--- Input data ---
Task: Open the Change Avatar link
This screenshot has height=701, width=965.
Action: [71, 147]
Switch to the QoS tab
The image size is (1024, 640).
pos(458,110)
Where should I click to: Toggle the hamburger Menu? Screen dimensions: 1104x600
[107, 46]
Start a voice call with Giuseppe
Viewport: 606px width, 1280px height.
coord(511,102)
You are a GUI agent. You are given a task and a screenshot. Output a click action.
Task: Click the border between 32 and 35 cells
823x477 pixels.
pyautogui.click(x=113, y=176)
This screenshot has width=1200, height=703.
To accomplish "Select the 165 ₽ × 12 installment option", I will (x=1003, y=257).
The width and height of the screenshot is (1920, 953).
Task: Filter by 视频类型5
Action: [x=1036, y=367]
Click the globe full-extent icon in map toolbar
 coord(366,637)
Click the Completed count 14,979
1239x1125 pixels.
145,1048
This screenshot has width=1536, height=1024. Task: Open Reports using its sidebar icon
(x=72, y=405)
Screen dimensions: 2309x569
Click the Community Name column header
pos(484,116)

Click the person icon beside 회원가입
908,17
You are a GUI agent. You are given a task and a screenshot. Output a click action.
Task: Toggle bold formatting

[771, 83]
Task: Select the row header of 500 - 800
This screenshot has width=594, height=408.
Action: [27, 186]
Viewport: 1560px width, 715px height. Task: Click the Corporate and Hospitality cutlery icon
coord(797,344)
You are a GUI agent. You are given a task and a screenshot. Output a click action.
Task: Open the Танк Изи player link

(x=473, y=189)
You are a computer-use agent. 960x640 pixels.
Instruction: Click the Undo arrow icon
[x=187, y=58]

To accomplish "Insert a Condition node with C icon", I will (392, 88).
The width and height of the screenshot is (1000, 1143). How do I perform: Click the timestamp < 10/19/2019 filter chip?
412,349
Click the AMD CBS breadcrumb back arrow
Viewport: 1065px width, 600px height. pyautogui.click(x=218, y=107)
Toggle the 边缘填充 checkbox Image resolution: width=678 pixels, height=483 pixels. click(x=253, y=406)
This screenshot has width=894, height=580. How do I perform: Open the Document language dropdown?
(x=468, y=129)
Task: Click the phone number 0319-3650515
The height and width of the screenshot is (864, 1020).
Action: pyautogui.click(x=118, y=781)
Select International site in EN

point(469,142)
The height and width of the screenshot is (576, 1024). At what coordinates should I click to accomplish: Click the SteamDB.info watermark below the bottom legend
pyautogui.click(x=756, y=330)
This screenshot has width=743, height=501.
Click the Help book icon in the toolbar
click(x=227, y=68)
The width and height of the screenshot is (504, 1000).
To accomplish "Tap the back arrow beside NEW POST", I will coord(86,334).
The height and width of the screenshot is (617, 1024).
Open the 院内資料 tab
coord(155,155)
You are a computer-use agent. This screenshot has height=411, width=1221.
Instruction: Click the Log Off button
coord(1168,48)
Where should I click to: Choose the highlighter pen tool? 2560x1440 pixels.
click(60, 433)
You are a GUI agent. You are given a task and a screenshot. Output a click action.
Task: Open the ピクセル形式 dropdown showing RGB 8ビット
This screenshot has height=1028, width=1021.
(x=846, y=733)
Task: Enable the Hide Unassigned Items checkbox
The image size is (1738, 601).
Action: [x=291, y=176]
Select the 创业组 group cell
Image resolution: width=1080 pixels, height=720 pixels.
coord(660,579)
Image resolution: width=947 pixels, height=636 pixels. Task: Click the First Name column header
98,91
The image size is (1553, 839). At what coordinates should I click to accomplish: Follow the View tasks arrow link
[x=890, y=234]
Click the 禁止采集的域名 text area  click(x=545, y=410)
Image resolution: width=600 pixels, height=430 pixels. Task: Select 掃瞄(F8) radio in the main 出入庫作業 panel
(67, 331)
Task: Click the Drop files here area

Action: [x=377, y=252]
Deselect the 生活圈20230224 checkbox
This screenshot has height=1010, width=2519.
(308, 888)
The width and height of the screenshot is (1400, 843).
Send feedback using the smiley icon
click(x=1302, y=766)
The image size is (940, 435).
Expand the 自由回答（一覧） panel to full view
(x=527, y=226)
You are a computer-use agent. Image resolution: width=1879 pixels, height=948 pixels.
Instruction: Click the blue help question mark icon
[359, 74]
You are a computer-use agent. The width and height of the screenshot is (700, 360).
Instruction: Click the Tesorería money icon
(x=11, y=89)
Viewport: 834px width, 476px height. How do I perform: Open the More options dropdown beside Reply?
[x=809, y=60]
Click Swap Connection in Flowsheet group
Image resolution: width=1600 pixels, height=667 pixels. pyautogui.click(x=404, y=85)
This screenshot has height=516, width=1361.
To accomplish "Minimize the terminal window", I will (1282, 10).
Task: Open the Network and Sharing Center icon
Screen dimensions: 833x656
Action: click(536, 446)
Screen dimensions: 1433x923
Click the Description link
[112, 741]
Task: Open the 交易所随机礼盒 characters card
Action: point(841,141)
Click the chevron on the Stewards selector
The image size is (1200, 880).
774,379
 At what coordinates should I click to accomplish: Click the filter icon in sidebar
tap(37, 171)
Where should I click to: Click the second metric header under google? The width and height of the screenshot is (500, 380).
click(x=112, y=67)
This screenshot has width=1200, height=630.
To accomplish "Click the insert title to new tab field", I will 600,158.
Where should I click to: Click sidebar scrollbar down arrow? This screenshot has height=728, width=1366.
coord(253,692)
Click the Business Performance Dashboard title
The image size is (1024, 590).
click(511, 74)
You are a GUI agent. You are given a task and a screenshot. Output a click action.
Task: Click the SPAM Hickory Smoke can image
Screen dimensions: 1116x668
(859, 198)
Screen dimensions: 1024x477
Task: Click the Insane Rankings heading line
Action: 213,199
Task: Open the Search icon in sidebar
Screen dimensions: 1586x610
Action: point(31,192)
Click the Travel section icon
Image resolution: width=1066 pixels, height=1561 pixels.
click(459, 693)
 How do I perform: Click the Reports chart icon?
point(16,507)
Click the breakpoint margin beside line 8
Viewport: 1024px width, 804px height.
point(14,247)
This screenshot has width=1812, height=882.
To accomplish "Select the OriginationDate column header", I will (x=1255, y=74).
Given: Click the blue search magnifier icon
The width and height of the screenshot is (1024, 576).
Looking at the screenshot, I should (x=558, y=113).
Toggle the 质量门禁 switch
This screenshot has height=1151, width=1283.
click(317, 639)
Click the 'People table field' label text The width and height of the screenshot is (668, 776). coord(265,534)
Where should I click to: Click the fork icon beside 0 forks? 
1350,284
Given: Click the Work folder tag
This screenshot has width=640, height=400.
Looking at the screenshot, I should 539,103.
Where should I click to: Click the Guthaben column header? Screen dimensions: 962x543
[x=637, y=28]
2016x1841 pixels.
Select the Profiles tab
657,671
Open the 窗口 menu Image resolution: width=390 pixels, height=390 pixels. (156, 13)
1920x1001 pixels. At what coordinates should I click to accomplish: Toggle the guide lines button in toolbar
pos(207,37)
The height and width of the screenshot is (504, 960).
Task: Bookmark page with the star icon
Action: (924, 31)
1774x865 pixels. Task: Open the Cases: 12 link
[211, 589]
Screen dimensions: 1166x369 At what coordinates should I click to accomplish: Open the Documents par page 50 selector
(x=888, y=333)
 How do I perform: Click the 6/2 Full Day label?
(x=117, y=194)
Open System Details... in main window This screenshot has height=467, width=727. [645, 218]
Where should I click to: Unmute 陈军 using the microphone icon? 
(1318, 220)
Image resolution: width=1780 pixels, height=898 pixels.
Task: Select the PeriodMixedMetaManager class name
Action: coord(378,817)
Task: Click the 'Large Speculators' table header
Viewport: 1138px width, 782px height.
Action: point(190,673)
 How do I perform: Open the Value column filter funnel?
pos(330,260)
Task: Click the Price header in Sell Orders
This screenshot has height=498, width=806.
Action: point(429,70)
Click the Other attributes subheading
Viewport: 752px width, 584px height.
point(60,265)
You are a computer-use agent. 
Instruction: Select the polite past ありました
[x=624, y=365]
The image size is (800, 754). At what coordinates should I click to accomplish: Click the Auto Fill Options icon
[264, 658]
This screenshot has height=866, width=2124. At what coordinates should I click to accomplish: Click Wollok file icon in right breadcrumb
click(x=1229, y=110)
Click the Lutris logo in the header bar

--- Problem description ---
Beginning at the line where "The image size is (800, 754)." appears, extract each line through the end of the data above; keep them exact and include nothing else.

--- Exercise response ---
The image size is (800, 754). At what coordinates should I click to accomplish: Click the Auto Fill Options icon
[264, 658]
This screenshot has height=866, width=2124. At what coordinates should I click to accomplish: Click Wollok file icon in right breadcrumb
click(x=1229, y=110)
Click the Lutris logo in the header bar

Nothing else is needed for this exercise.